Sollte hier der Ansatz für die immer zahlreicher werdenden kleinen Gouachen
und Pastelle liegen, so könnte man wohl von einer Art Saltomortale sprechen,
hinüber zu anderen Ufern der Kunst. Diese Bildchen nämlich, wenig mehr als
dezimetergroß im Quadrat, sind mit den größeren Gemälden kaum in
Zusammenhang zu bringen — es sei denn durch ebenjenen amorphen Bewuchs, der in den
Kleinwerken zum Hauptgegenstand und darüber hinaus noch mit den Farben
einer gefährlich schillernden Atmosphäre angereichert wird.

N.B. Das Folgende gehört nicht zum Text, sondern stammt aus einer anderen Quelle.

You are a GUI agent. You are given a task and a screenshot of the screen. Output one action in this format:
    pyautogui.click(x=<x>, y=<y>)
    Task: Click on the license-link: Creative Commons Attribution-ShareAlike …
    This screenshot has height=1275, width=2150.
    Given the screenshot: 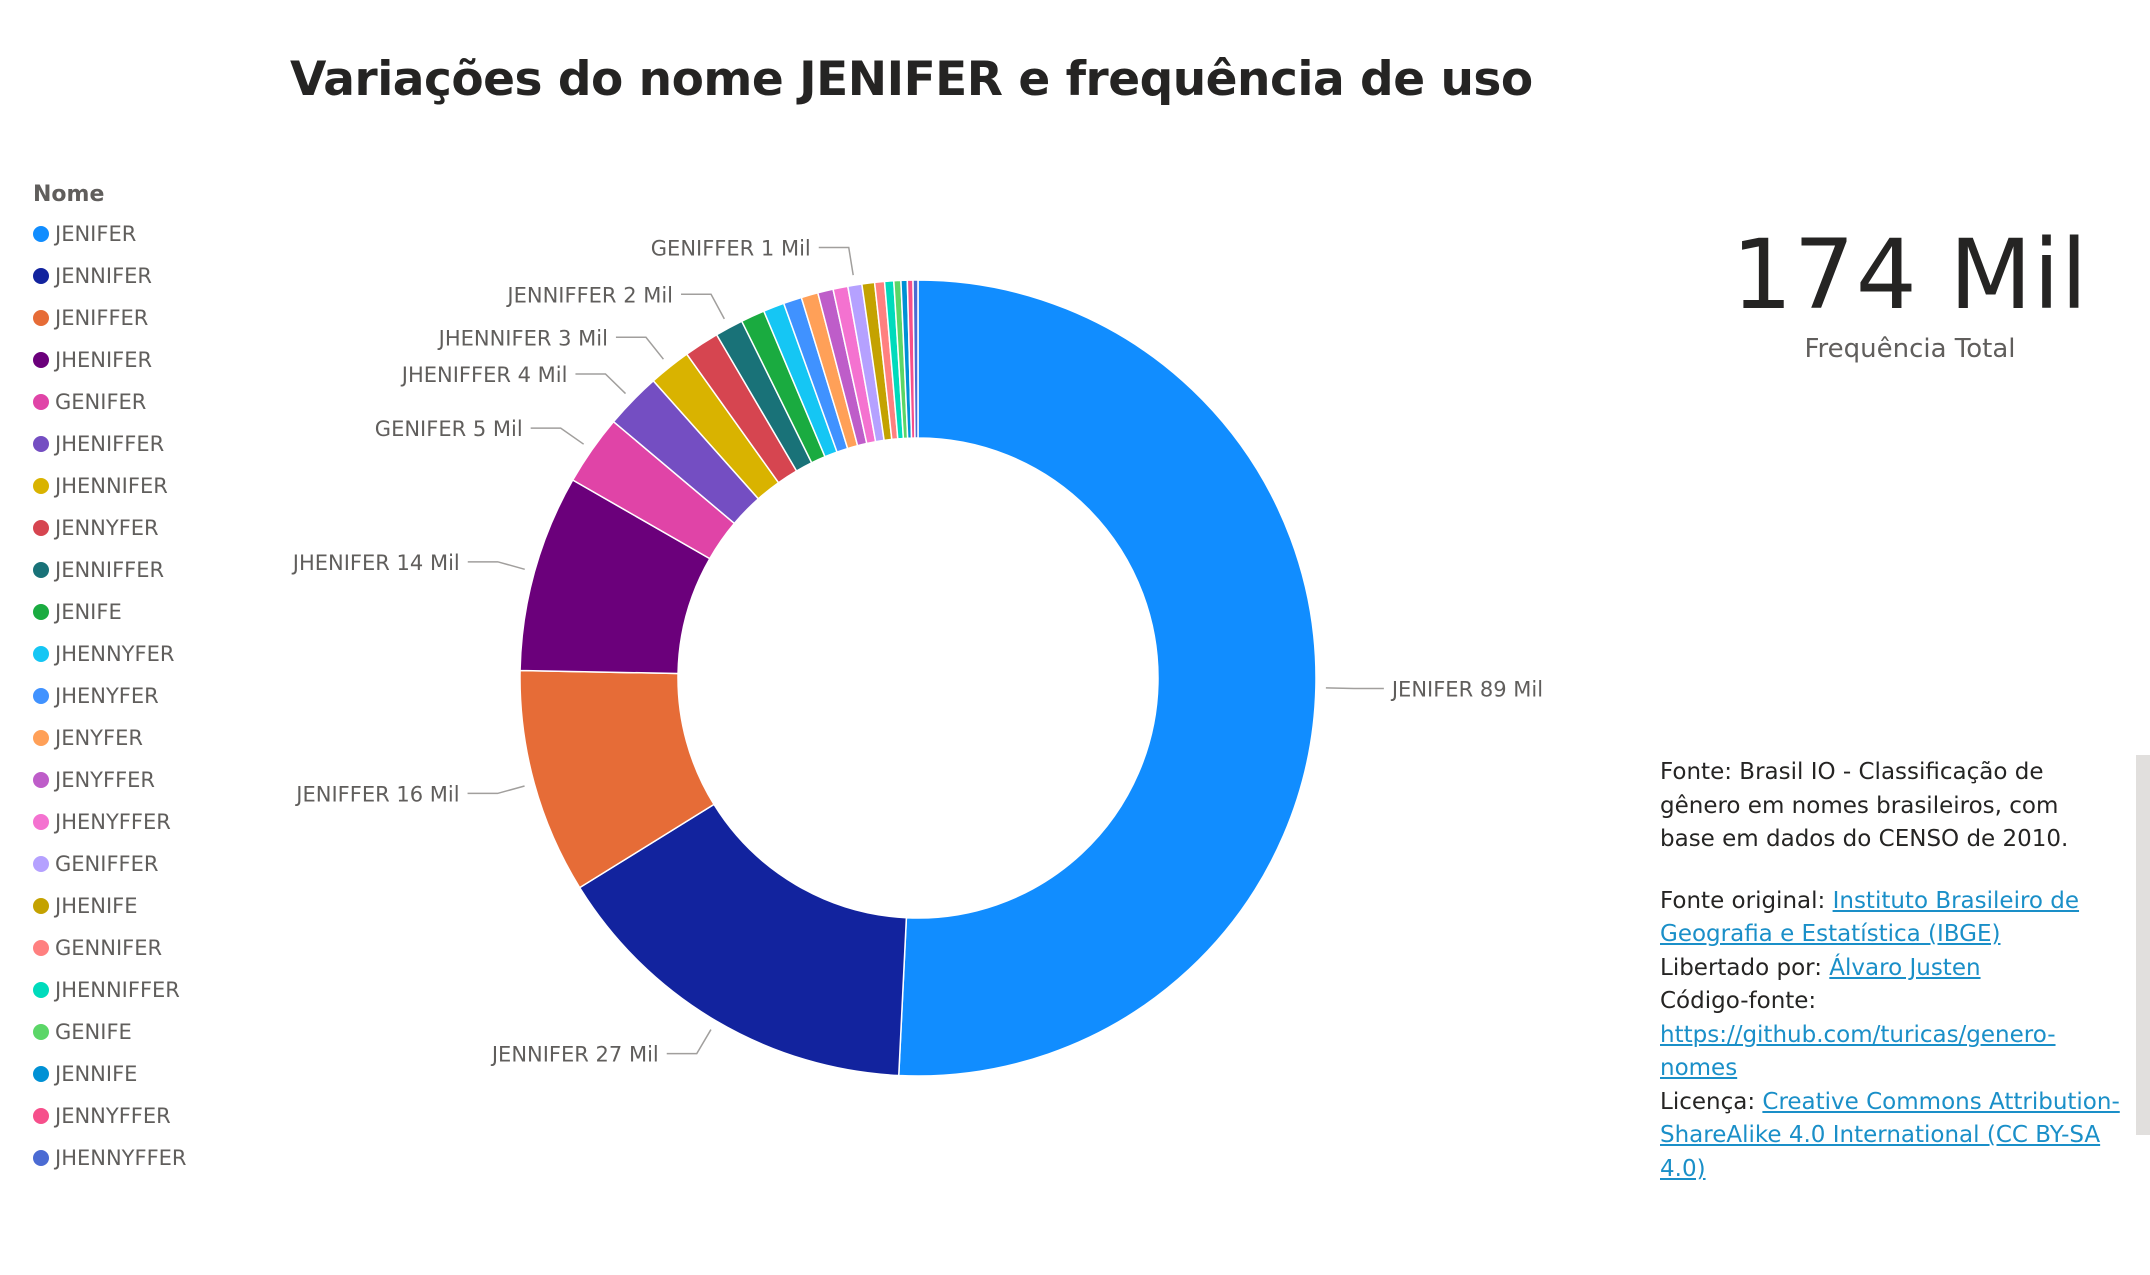 What is the action you would take?
    pyautogui.click(x=1890, y=1135)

Fettweis muss sich der Konsequenzen dieser Veränderung des Motivbereichs
bewusst sein, denn in den kleinformatigen Bildern verändert sich auch das
Gegenständliche von Grund auf. Die Bauwerke erscheinen wie von organischen Sub-
stanzen und von Atmosphäre eingehüllt, gelegentlich in einem scheinbar gefühls-
bezogenen Duktus, und die Farben sind so angelegt, als hätte er das Wagnis
einer Adaption des Romantischen unternommen.
Weiß man, wohin dies gehen mag? Es berührt jedenfalls Existentielles, wenn
Fettweis sich an die Grenzen des technisierten Daseins heranarbeitet.
Die Kombination von Beton mit Bewuchs und Atmosphärischem erheitert zwar nicht, aber
sie vermag Wichtigeres zu bewirken: sie verweist auf Konflikte, die uns alle
angehen und die uns, indem wir sie austragen, zu beleben vermögen.